Because the copy must hold no pictures, return the data below with all of its words intact.
┌─ Supplied material
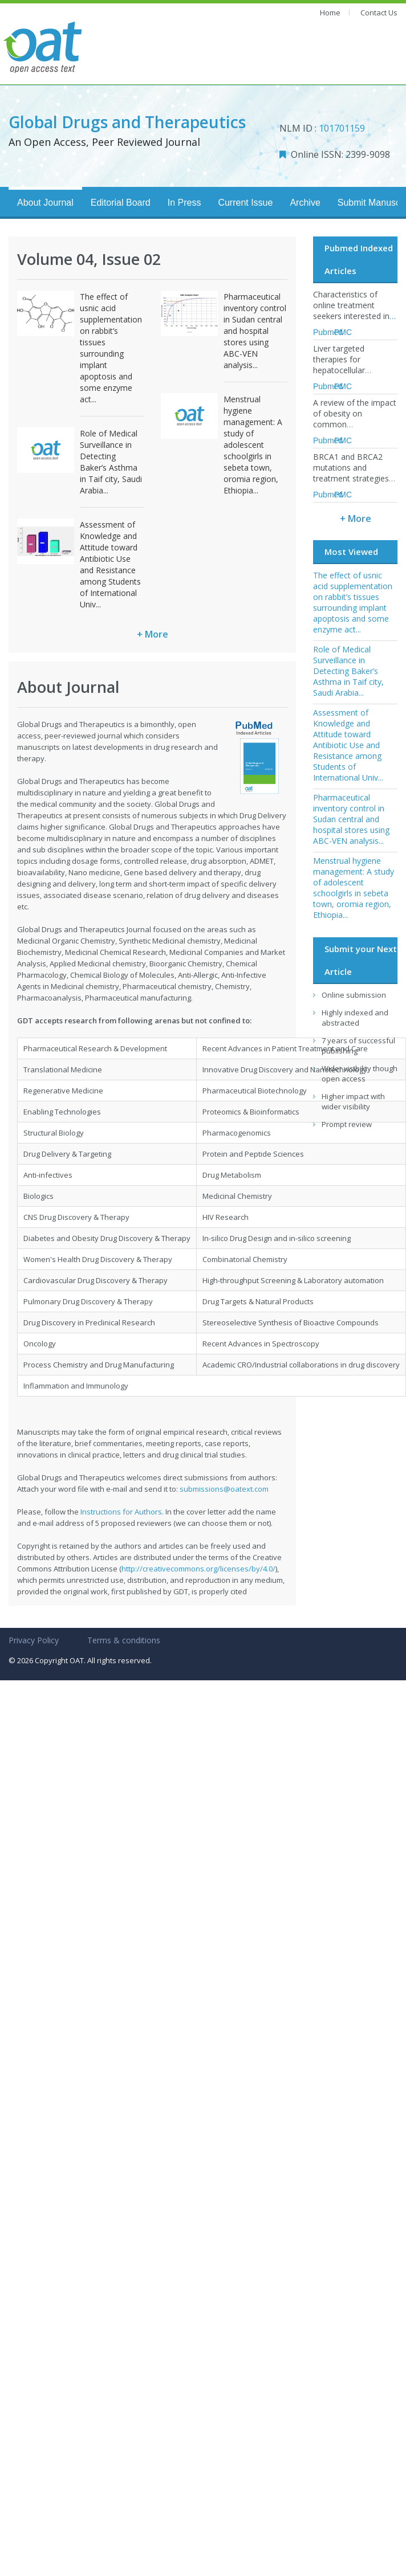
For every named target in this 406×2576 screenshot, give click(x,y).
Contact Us (378, 12)
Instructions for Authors (121, 1512)
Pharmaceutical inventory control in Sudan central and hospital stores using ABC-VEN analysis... (255, 330)
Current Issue (245, 202)
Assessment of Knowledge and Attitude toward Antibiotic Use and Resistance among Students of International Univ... (110, 564)
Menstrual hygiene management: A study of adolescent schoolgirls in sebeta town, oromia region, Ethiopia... (253, 445)
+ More (152, 634)
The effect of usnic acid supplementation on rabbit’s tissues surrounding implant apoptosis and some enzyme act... (111, 348)
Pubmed (328, 332)
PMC (343, 332)
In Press (184, 202)
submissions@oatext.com (224, 1489)
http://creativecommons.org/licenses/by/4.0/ (198, 1568)
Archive (305, 202)
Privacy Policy (34, 1640)
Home (330, 12)
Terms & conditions (123, 1640)
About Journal (45, 202)
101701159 (342, 128)
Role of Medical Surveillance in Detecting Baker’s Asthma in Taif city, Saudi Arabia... (111, 462)
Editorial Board (121, 202)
└─
### Response to this task
For every named target in this 406×2576 screenshot, give click(x,y).
Contact Us (378, 12)
Instructions for Authors (121, 1512)
Pharmaceutical inventory control in Sudan central and hospital stores using ABC-VEN analysis... (255, 330)
Current Issue (245, 202)
Assessment of Knowledge and Attitude toward Antibiotic Use and Resistance among Students of International Univ... (110, 564)
Menstrual hygiene management: A study of adolescent schoolgirls in sebeta town, oromia region, Ethiopia... (253, 445)
+ More (152, 634)
The effect of usnic acid supplementation on rabbit’s tissues surrounding implant apoptosis and some enzyme act... (111, 348)
Pubmed (328, 332)
PMC (343, 332)
In Press (184, 202)
submissions@oatext.com (224, 1489)
http://creativecommons.org/licenses/by/4.0/ (198, 1568)
Archive (305, 202)
Privacy Policy (34, 1640)
Home (330, 12)
Terms & conditions (123, 1640)
About Journal (45, 202)
101701159 (342, 128)
Role of Medical Surveillance in Detecting Baker’s Asthma in Taif city, Saudi Arabia... (111, 462)
Editorial Board (121, 202)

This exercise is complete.